演習問題:
1) 「医療時事」の紹介文によると、第1回「院内感染」の講義を担当した教員は誰ですか。
2) 「医療時事」の紹介文を、最後の一文の続きから書き進めてください。

選択本文:
::::::

本校では、医療系進学を希望する2年生を対象に、学校設定科目「医療時事」を開講しています。この授業では、医療に関する旬の話題を取り上げ、国語化・理科・社会科の教員が連携して、基礎知識から小論文指導までを一貫して行っていました。
今年度は、神奈川歯科大学との系属校化に向けた新たな取り組みとして、大学の先生方に授業計画段階から関わっていただき、実際の講義にも出講していただいています。以下は、これまでの全4回の授業内容です。
第1回「院内感染」
担当:短期大学部看護学科 渡邊好江准教授(成人看護学・クリティカルケア看護学)
講義では、COVID-19の感染拡大期の経験も踏まえながら、「見えない敵」とどう向き合ってきたか、また院内感染対策における基本動作(手指消毒など)の重要性が語られました。
事前に、本校理科教員より感染症に関する基礎知識を学んでいたこともあり、生徒たちは講義に強い関心を示し、講義後には教卓を囲んで意見交換する姿も見られました。
第2回「インフォームドコンセント」
担当:短期大学部看護学科 教務担当教学部長 棚橋泰之教授(基礎看護学)
「インフォームドコンセントは、いつ頃から、なぜ必要と言われるようになったのか?」という問いかけから始まった講義では、患者の自己決定権や医療者のパターナリズムについても議論されました。
棚橋教授は生徒一人ひとりの意見に丁寧に耳を傾け、全体に共有してさらに問い返すという、まるで大学のゼミのような深い対話が展開されました。
第3回「臓器移植」
担当:短期大学部看護学科 吉越洋枝准教授(成人看護学)

::::::

[保存済みレコード]
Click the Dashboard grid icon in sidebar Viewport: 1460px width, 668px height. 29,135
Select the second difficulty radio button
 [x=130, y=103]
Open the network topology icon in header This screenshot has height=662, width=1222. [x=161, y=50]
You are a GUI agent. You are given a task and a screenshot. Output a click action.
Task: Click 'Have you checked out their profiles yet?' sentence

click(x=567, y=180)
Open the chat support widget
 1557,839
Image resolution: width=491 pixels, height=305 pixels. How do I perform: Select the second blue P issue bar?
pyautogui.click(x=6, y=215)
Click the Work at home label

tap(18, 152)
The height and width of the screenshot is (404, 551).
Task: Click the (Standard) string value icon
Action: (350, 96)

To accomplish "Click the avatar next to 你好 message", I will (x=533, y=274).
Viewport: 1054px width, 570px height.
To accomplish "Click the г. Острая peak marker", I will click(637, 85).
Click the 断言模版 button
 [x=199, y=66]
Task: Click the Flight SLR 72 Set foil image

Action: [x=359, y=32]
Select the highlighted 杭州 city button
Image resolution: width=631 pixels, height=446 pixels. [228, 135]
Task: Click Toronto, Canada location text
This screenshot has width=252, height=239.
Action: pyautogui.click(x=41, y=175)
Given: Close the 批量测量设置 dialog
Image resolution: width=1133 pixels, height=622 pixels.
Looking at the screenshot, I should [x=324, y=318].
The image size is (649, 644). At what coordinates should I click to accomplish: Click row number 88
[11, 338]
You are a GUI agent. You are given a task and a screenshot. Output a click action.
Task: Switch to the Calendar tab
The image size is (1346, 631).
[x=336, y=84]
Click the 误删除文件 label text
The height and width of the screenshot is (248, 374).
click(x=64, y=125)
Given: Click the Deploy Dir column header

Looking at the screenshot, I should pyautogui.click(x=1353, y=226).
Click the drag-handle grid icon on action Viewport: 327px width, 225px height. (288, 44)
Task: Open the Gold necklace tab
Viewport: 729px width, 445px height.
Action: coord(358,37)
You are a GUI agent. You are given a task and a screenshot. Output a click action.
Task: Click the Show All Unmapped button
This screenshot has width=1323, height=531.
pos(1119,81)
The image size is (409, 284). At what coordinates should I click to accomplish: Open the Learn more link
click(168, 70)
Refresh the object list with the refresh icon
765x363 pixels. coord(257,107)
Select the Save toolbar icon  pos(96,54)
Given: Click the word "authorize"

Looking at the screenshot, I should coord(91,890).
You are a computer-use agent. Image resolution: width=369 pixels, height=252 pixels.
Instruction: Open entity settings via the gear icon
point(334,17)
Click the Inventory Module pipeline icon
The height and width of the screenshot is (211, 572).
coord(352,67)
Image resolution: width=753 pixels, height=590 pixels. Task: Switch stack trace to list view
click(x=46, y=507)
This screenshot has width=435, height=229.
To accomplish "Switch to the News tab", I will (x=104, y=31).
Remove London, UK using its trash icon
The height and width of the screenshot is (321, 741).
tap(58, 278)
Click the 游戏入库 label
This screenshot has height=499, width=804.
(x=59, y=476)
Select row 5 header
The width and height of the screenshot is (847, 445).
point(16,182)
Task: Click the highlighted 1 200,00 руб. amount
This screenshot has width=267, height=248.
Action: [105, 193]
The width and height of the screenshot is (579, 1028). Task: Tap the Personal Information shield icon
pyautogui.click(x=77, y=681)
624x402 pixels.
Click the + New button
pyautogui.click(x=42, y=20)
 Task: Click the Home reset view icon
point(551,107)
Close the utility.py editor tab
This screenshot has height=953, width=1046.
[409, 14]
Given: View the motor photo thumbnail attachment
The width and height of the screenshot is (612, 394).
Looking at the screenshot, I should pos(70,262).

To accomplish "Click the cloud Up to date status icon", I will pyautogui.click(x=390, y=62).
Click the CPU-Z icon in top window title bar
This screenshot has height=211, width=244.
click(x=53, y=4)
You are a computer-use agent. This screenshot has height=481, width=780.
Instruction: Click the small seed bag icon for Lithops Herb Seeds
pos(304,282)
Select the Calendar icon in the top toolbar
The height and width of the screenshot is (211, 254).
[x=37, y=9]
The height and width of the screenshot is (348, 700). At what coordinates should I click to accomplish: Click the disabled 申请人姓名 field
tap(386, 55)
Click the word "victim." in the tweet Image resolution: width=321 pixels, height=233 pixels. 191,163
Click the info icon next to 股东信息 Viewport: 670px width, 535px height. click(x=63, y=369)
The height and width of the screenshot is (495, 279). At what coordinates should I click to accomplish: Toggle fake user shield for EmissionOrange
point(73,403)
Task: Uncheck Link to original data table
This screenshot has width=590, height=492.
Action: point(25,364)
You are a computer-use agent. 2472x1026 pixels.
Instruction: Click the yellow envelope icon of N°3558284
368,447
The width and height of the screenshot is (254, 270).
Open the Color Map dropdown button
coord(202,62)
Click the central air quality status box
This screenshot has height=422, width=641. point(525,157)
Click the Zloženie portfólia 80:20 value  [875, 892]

::::::

解答:
1) 短期大学部看護学科の渡邊好江准教授(成人看護学・クリティカルケア看護学)です。

2)
身近なテーマである臓器移植について、①脳死下②心停止下③生体移植の3種類を学び、脳死判定に用いられる「対光反射」測定をペアワークで体験しました。
生徒たちは瞳孔スケールやペンライトを使いながら、驚きと笑顔あふれる体験を通して臓器移植への理解を深めました。講義後の感想では、「家族とこのテーマについて話してみたい」「移植コーディネーターという仕事を初めて知った」など、多くの学びが共有されました。
第4回「再生医療」 担当:歯学部臨床科学系歯科保存学講座 小牧基浩主任教授(歯周病専門医・指導医)
小牧教授は、ギリシャ神話のプロメテウスの話から再生医療の可能性を語り始めました。細胞や組織を用いて失われた臓器を再生するという最先端医療の可能性とともに、その倫理的課題や、看護師として果たすべき役割についても熱く語られました。患者の期待と医療現場の現実とのギャップを埋める看護師の役割、そして「納得して選ばれる医療」への支援者としての責任が強調され、生徒たちは医療の未来と進路について、深く考える機会となりました。
おわりに
「医療時事」の授業を通じて、生徒たちは単なる知識の習得にとどまらず、社会の中で医療とどう向き合うかを考え、自らの言葉で発信する力を養っています。神奈川歯科大学の系属校という新たなステージを迎えるにあたり、専門家の直接的な指導によって、学びの深まりがより一層進んでいることを実感しています。
今後も、より多くの医療現場の声とつながりながら、生徒一人ひとりが「医療の未来」を自分の事として捉えられるような教育を進めていきます。